Source records →
* * * *
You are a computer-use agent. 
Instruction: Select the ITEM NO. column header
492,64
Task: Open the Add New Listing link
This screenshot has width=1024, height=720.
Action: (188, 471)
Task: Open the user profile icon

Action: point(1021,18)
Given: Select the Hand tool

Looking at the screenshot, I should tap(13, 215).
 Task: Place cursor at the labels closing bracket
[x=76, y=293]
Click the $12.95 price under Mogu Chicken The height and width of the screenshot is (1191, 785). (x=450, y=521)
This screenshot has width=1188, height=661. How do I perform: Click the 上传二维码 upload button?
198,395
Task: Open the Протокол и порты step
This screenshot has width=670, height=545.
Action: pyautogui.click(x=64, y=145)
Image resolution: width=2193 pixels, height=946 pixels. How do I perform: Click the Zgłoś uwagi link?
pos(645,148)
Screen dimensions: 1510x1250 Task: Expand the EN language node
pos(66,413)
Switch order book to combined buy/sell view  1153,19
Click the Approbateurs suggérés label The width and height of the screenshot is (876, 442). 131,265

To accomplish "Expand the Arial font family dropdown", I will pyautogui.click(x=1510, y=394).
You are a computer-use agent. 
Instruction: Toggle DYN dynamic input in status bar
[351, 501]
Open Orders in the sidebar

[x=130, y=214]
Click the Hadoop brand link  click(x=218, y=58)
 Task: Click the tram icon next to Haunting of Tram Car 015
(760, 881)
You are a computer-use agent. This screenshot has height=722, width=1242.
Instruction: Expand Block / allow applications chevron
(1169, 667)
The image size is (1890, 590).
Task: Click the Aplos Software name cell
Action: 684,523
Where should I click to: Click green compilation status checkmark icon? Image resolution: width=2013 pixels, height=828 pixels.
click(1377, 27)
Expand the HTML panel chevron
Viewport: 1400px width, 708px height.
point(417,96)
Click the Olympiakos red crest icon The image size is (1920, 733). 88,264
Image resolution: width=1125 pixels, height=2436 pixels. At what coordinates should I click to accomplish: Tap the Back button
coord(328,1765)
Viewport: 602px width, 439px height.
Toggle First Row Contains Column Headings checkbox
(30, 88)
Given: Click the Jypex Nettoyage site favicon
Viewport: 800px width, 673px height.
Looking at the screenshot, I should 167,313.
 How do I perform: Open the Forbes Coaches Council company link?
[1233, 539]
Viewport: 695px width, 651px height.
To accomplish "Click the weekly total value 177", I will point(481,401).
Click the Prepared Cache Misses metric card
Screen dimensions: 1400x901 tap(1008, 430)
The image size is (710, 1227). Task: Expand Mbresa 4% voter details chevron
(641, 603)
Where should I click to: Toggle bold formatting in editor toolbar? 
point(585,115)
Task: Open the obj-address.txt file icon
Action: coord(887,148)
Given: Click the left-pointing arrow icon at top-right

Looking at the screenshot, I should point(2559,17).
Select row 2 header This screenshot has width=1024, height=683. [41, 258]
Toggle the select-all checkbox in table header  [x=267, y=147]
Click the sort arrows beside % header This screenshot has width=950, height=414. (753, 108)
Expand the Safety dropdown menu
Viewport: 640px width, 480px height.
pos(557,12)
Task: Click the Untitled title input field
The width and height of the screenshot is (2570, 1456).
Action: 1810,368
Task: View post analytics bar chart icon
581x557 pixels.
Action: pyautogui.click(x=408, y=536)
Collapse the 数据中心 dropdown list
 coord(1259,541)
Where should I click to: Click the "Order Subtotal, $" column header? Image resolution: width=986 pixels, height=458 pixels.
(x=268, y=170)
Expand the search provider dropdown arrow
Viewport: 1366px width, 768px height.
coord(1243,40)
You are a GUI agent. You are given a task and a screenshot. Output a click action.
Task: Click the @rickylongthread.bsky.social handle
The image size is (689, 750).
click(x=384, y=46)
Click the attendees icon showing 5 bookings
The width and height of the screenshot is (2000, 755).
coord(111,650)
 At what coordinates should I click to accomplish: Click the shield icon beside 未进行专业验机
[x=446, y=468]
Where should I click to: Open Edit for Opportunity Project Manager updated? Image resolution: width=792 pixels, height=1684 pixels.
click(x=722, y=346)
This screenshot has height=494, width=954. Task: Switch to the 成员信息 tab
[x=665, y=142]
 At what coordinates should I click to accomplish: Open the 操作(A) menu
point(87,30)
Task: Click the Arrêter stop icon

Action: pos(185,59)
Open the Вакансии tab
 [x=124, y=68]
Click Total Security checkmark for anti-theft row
* * * *
Exercise requirements → Reproduce every line of the records above, word for word.

Full output →
You are a computer-use agent. 
Instruction: Select the ITEM NO. column header
492,64
Task: Open the Add New Listing link
This screenshot has width=1024, height=720.
Action: (188, 471)
Task: Open the user profile icon

Action: point(1021,18)
Given: Select the Hand tool

Looking at the screenshot, I should tap(13, 215).
 Task: Place cursor at the labels closing bracket
[x=76, y=293]
Click the $12.95 price under Mogu Chicken The height and width of the screenshot is (1191, 785). (x=450, y=521)
This screenshot has width=1188, height=661. How do I perform: Click the 上传二维码 upload button?
198,395
Task: Open the Протокол и порты step
This screenshot has width=670, height=545.
Action: pyautogui.click(x=64, y=145)
Image resolution: width=2193 pixels, height=946 pixels. How do I perform: Click the Zgłoś uwagi link?
pos(645,148)
Screen dimensions: 1510x1250 Task: Expand the EN language node
pos(66,413)
Switch order book to combined buy/sell view  1153,19
Click the Approbateurs suggérés label The width and height of the screenshot is (876, 442). 131,265

To accomplish "Expand the Arial font family dropdown", I will pyautogui.click(x=1510, y=394).
You are a computer-use agent. 
Instruction: Toggle DYN dynamic input in status bar
[351, 501]
Open Orders in the sidebar

[x=130, y=214]
Click the Hadoop brand link  click(x=218, y=58)
 Task: Click the tram icon next to Haunting of Tram Car 015
(760, 881)
You are a computer-use agent. This screenshot has height=722, width=1242.
Instruction: Expand Block / allow applications chevron
(1169, 667)
The image size is (1890, 590).
Task: Click the Aplos Software name cell
Action: 684,523
Where should I click to: Click green compilation status checkmark icon? Image resolution: width=2013 pixels, height=828 pixels.
click(1377, 27)
Expand the HTML panel chevron
Viewport: 1400px width, 708px height.
point(417,96)
Click the Olympiakos red crest icon The image size is (1920, 733). 88,264
Image resolution: width=1125 pixels, height=2436 pixels. At what coordinates should I click to accomplish: Tap the Back button
coord(328,1765)
Viewport: 602px width, 439px height.
Toggle First Row Contains Column Headings checkbox
(30, 88)
Given: Click the Jypex Nettoyage site favicon
Viewport: 800px width, 673px height.
Looking at the screenshot, I should 167,313.
 How do I perform: Open the Forbes Coaches Council company link?
[1233, 539]
Viewport: 695px width, 651px height.
To accomplish "Click the weekly total value 177", I will point(481,401).
Click the Prepared Cache Misses metric card
Screen dimensions: 1400x901 tap(1008, 430)
The image size is (710, 1227). Task: Expand Mbresa 4% voter details chevron
(641, 603)
Where should I click to: Toggle bold formatting in editor toolbar? 
point(585,115)
Task: Open the obj-address.txt file icon
Action: coord(887,148)
Given: Click the left-pointing arrow icon at top-right

Looking at the screenshot, I should point(2559,17).
Select row 2 header This screenshot has width=1024, height=683. [41, 258]
Toggle the select-all checkbox in table header  [x=267, y=147]
Click the sort arrows beside % header This screenshot has width=950, height=414. (753, 108)
Expand the Safety dropdown menu
Viewport: 640px width, 480px height.
pos(557,12)
Task: Click the Untitled title input field
The width and height of the screenshot is (2570, 1456).
Action: 1810,368
Task: View post analytics bar chart icon
581x557 pixels.
Action: pyautogui.click(x=408, y=536)
Collapse the 数据中心 dropdown list
 coord(1259,541)
Where should I click to: Click the "Order Subtotal, $" column header? Image resolution: width=986 pixels, height=458 pixels.
(x=268, y=170)
Expand the search provider dropdown arrow
Viewport: 1366px width, 768px height.
coord(1243,40)
You are a GUI agent. You are given a task and a screenshot. Output a click action.
Task: Click the @rickylongthread.bsky.social handle
The image size is (689, 750).
click(x=384, y=46)
Click the attendees icon showing 5 bookings
The width and height of the screenshot is (2000, 755).
coord(111,650)
 At what coordinates should I click to accomplish: Click the shield icon beside 未进行专业验机
[x=446, y=468]
Where should I click to: Open Edit for Opportunity Project Manager updated? Image resolution: width=792 pixels, height=1684 pixels.
click(x=722, y=346)
This screenshot has height=494, width=954. Task: Switch to the 成员信息 tab
[x=665, y=142]
 At what coordinates should I click to accomplish: Open the 操作(A) menu
point(87,30)
Task: Click the Arrêter stop icon

Action: pos(185,59)
Open the Вакансии tab
 [x=124, y=68]
Click Total Security checkmark for anti-theft row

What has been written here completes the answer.